Barracks No. 3 of the US military training rendezvous already located in Elmira was cleared and reinforced in the summer of 1864. Thirty acres along the Chemung River were enclosed with eight-foot stockade, several forty-foot-long wooden barracks were added, plus a mess hall and bakery. By July, the camp opened its double doors on Water Street near Hoffman and Foster Streets to accommodate 5,000 captured Confederates, most of whom were Point Lookout transfers.

Within mere weeks, the camp swelled to nearly 10,000 men. The overcrowding was dealt with by adding another couple of barracks, and a tent village along the eastern end of camp near the river. Food supplies were cut, the most blatantly deliberate act being perfectly good beef being deemed ‘inferior’, and then sold at a profit to Elmira citizens, rather than nourishing the enemy. Rations consisted of watery broth with a bean or two, and a crust of bread, twice a day for each prisoner.

As the poor sanitation caught up to the sheer numbers, the drinking water became polluted.

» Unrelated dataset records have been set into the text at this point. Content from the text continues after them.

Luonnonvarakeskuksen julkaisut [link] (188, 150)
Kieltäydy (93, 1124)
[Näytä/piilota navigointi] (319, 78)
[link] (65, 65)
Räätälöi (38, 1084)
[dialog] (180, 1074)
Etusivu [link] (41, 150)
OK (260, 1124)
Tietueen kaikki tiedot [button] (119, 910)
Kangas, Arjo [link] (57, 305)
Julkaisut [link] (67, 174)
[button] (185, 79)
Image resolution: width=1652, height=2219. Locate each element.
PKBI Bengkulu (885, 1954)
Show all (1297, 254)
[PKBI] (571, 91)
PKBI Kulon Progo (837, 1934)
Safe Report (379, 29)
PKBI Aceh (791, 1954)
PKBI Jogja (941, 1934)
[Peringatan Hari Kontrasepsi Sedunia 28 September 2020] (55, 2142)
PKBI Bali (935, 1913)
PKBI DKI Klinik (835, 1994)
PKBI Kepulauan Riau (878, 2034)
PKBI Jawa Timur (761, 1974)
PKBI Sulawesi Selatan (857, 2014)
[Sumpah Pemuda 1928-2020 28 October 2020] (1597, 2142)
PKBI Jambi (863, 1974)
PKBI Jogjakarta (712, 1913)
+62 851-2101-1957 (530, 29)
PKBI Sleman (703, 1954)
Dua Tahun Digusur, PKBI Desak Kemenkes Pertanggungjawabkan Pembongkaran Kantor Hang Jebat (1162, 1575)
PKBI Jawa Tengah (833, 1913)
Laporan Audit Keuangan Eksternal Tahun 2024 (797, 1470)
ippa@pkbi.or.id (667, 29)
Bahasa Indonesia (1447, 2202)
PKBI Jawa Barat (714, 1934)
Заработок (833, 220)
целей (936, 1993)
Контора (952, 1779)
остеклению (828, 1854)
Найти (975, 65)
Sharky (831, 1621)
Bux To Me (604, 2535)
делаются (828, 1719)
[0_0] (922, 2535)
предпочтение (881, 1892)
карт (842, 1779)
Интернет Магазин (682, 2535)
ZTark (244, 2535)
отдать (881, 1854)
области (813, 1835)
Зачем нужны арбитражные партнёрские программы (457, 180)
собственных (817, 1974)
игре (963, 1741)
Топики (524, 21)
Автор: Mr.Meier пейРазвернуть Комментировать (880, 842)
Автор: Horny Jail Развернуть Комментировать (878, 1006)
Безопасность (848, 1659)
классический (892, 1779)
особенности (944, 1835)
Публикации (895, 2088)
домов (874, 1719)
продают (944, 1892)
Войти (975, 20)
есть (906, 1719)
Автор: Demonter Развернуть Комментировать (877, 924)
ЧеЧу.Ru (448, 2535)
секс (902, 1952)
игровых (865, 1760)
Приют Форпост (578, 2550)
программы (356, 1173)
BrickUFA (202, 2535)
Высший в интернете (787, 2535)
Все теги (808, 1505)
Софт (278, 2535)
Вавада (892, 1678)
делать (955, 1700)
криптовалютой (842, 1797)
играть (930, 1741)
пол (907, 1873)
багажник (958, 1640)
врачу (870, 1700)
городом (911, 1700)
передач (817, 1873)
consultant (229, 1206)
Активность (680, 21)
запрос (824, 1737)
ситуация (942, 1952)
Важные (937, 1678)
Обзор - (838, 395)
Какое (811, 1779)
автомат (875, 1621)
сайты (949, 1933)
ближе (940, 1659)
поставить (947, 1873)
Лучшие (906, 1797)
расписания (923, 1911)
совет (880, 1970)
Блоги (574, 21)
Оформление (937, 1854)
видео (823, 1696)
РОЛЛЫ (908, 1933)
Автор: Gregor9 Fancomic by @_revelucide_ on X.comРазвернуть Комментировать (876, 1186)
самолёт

Water wells were ridiculously close to the latrines, and the engineers’ shoddy efforts to fix the situation came months after outbreaks of cholera, dysentery, pneumonia, small pox and typhoid launched the death rates to 24%, the highest of any camp in the Civil War.

The men relegated in tents were exposed to one of the harshest winters in decades. With meager supplies such as a lack of blankets and new clothes, no new undergarments, and thin canvas walls to house four to six soldiers, it seems miraculous that more didn’t freeze to the ground. Even those in the barracks had little reprieve. Limited coal and wood for the stoves meant frigid air temperatures even under a roof. Green wood used in the construction of the barracks led to gaps and warps where the drafts would blow in unabated.

For these miseries and many untold, the prisoners took to calling the camp Hellmira. Over three thousand soldiers succumbed to the deplorable conditions, most buried at Woodlawn National Cemetery by a former slave named John W. Jones.

For further reading, see:
http://www.cityofelmira.net/history/prison_camp.html
http://www.joycetice.com/military/prison.htm
http://www.amazon.com/Elmira-Death-North-Michael-Horigan/dp/0811732762

2 comments:

  1. Wow Kathy,

    What a wonderful history lesson. And in a plug for one of your WIP's you did a great job in "Closer than a Brother" describing these conditions. As I was reading this blog I could see Devon fighting for his life in it. Keep up the great work. I love reading your blog!